Whereupon objection was immmediately made to this argument, and the court was requested to rebuke counsel in the presence of the jury for having made the remark quoted. This was not done, but the court gave an additional instruction to the following effect:

“No. 12. The statute of this State confers upon one accused of crime the right to testify in his own behalf, if he so desires; but if he does not see fit to take advantage of the right given to him, you are not to infer his guilt on account of that. You will determine the question of his guilt or innocence from all the facts and circumstances in proof before you. After having determined the facts, you will then apply the instructions applicable to the facts as you may find them, and render your verdict accordingly.”

The court had previously given an instruction numbered 2, which reads as follows:

“No. 2. To this indictment the defendant pleads not guilty, and this plea puts in issue all the material allegations of the indictment. The indictment in itself raises no presumption of guilt against the defendant, but it is only an accusation for you to try. On the contrary, the defendant is presumed to be innocent until his guilt is established by the evidence, beyond a reasonable doubt, and the burden of so establishing such guilt is upon the State.”

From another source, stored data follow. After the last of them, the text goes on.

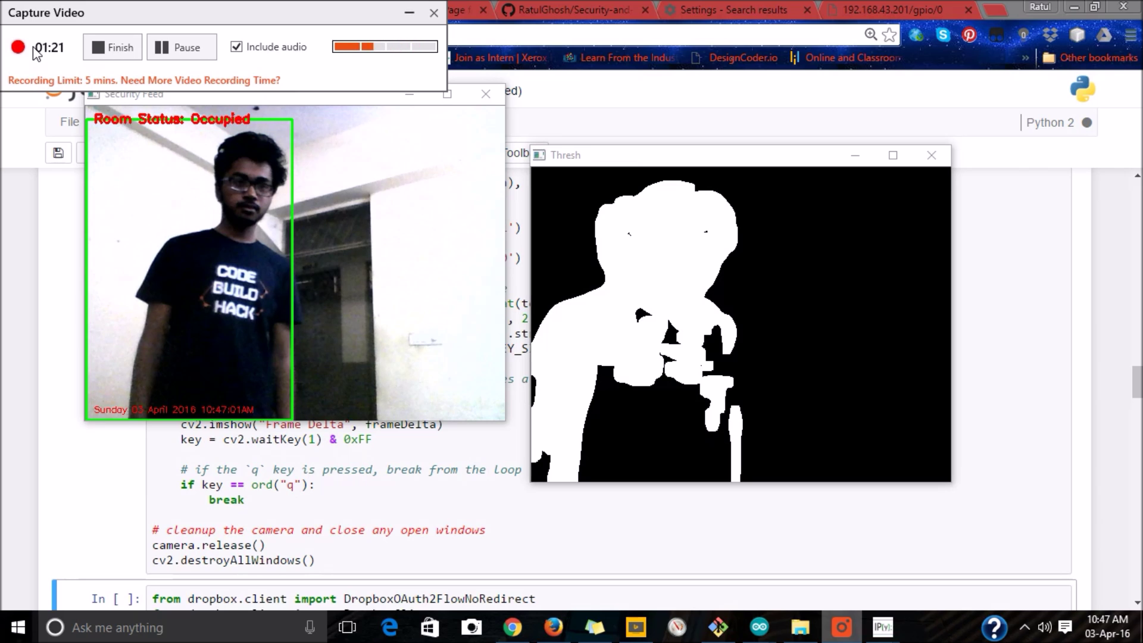This screenshot has width=1143, height=643.
Task: Show hidden system tray icons
Action: [x=1025, y=627]
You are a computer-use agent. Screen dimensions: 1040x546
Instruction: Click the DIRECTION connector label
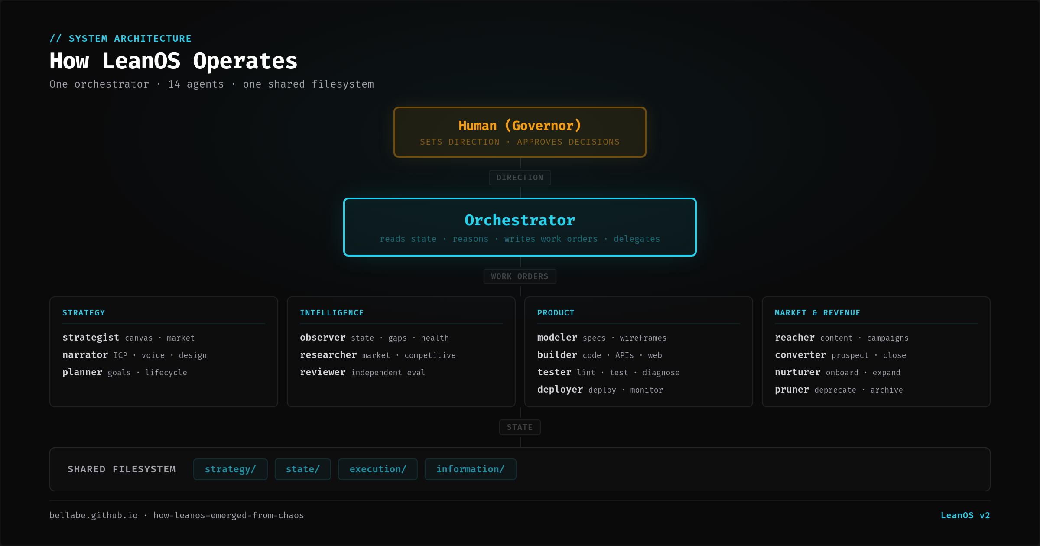click(520, 177)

It is, of course, improper, and presumptively prejudicial, for the prosecuting attorney to call the attention of the jury to the failure of the accused to testify. But the instructions given before this remark was made, and the instructions set out above given immediately thereafter, were sufficient, in our opinion, to remove any prejudice *306resulting from this remark. These instructions made it plain that the defendant was not required to deny his guilt, and that no inferences of guilt could be drawn from his failure to testify. Ingram v. State, 110 Ark. 538.

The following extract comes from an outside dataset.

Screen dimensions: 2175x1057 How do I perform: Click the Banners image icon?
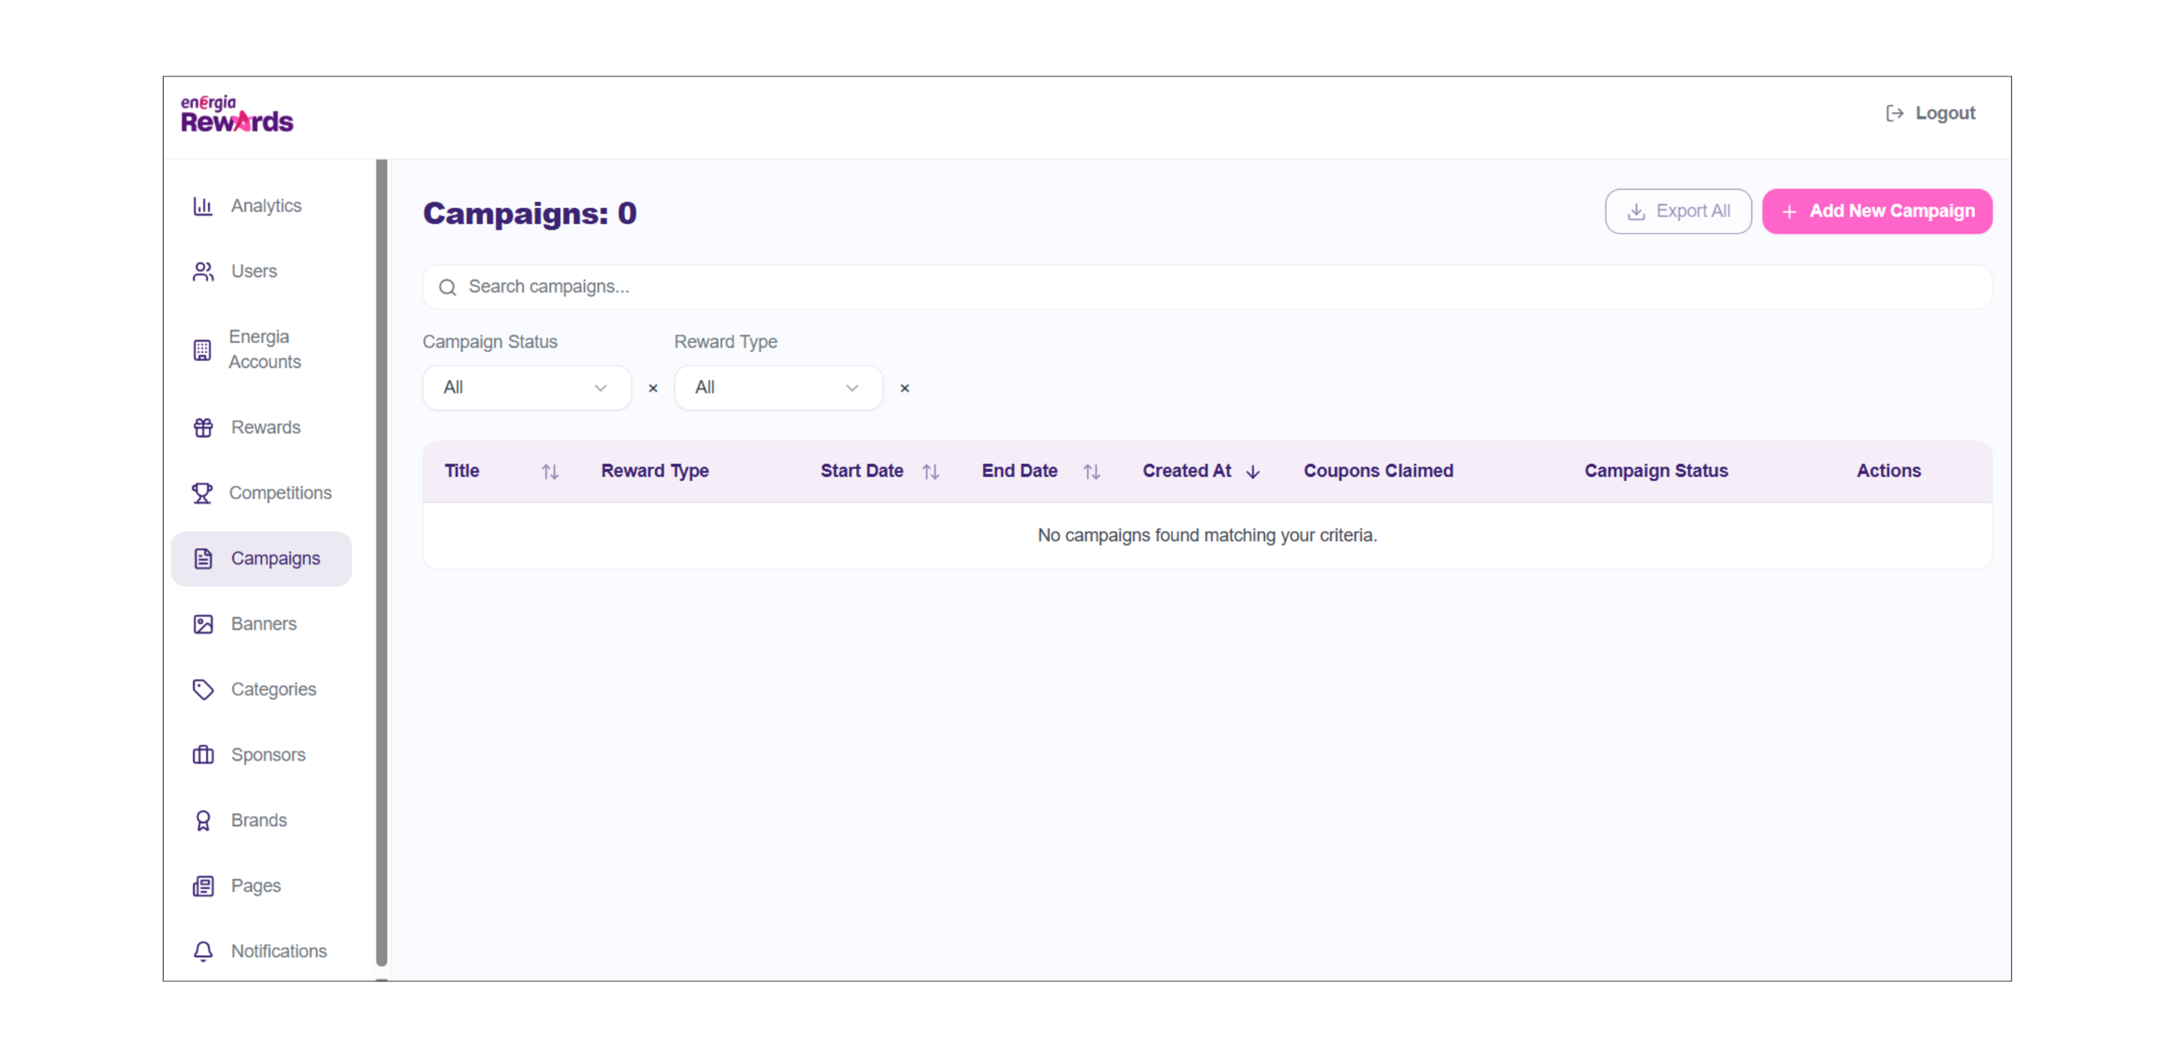point(203,624)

The appellant requested an instruction on this subject, which the court refused; but as it embodied substantially the idea set out in the instruction quoted, no error was committed in refusing that instruction, as the court is not required to multiply instructions upon the same issue, when the ones given fully and fairly declare the law applicable to the issue.

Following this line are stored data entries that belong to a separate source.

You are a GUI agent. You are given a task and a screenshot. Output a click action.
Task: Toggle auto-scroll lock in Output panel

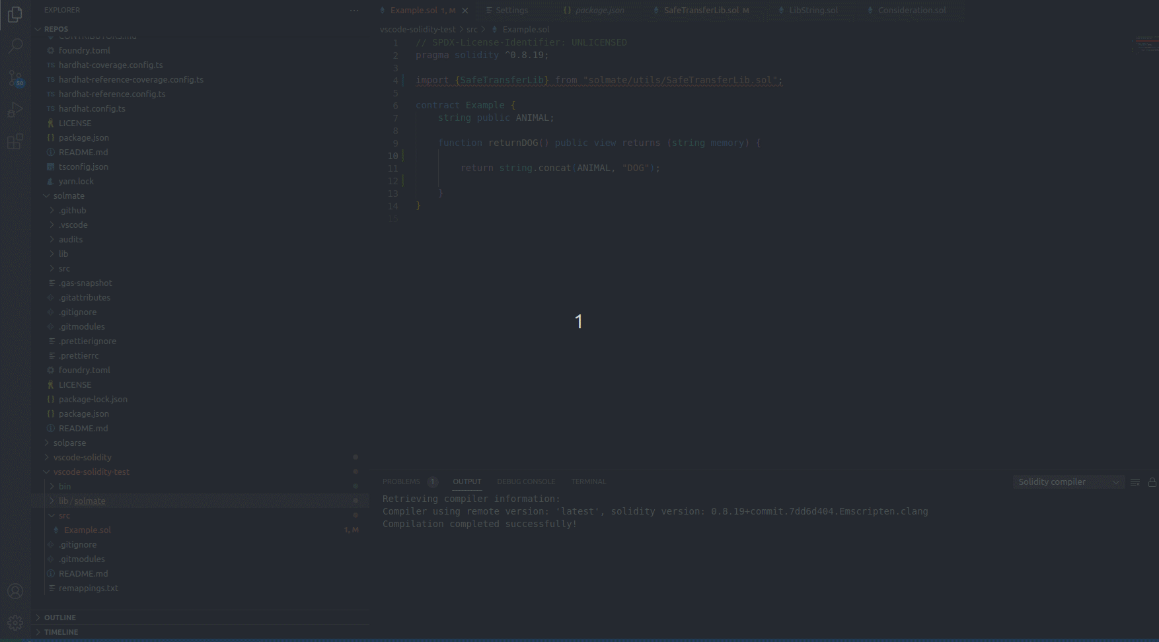pos(1152,482)
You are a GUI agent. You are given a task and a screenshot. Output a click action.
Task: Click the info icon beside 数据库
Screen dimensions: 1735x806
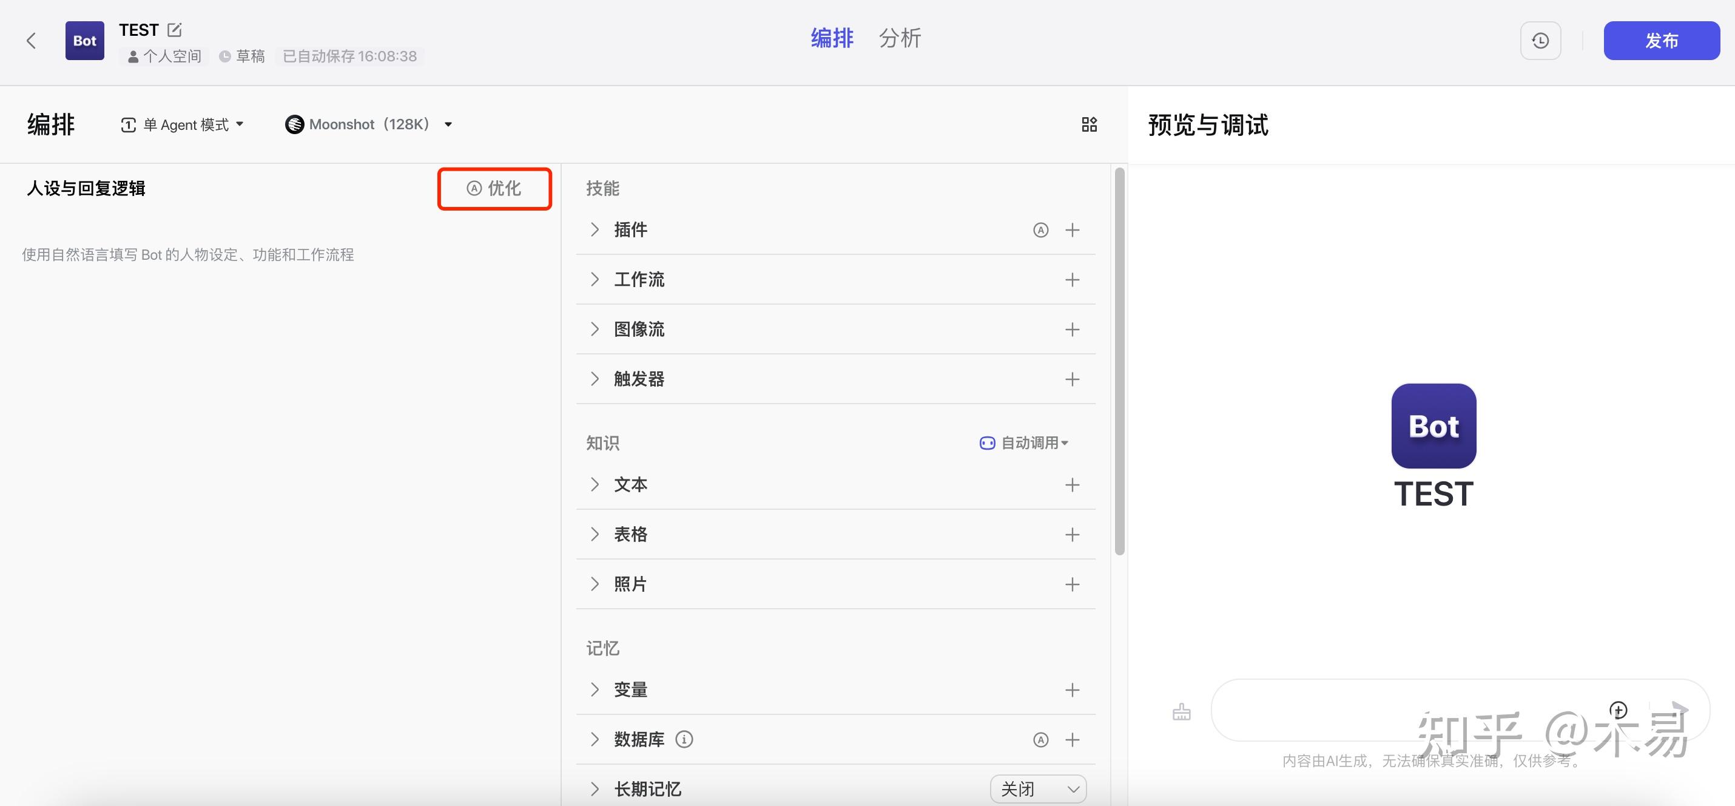coord(684,739)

(5) It is finally insisted that the evidence is insufficient to sustain the verdict. But this can not be, if the testimony offered in behalf of the prosecution is accepted as true; and this we must, of course, do in testing the legal sufficiency of the evidence. Brown testified that he owned two litters of pigs, the smaller of which averaged about 100 to 125 pounds in weight. That the older ones were marked, but the younger ones were not. That, upon missing his hogs, he made inquiry for them, and went in search of them to the home of John Starnes, the father of appellant. That he found no hogs in Starnes’ pen, but found that hogs had been kept in this pen, and traces of blood were found there. He found the hogs in his field coming from the direction of Starnes’ place. All of the hogs were then marked, the mark of the older hogs having been altered to conform to the mark of the younger ones. Tyler testified that he helped drive two litters of hogs to appellant’s house, and that appellant drove the hogs to John Starnes’ house, and put them in a pen, and appellant marked them. Catt corroborated this statement, and gave a description of the hogs in respect to their size, number and color, which tended to identify them as the property of Brown. Other circumstances were testified to which tended to corroborate the testimony offered in behalf of the prosecution, and to contra-7 diet that offered by the defense, which need not be set out here. It suffices to say that the evidence is legally suffi*307cient to warrant the finding that appellant drove, and assisted in driving, the hogs in question to the home of his father, and there confined them in a pen, while he marked some of them and altered the marks of the remainder, and that this was done with the intention of depriving the true owner of his property. The judgment of the court below is, therefore, affirmed.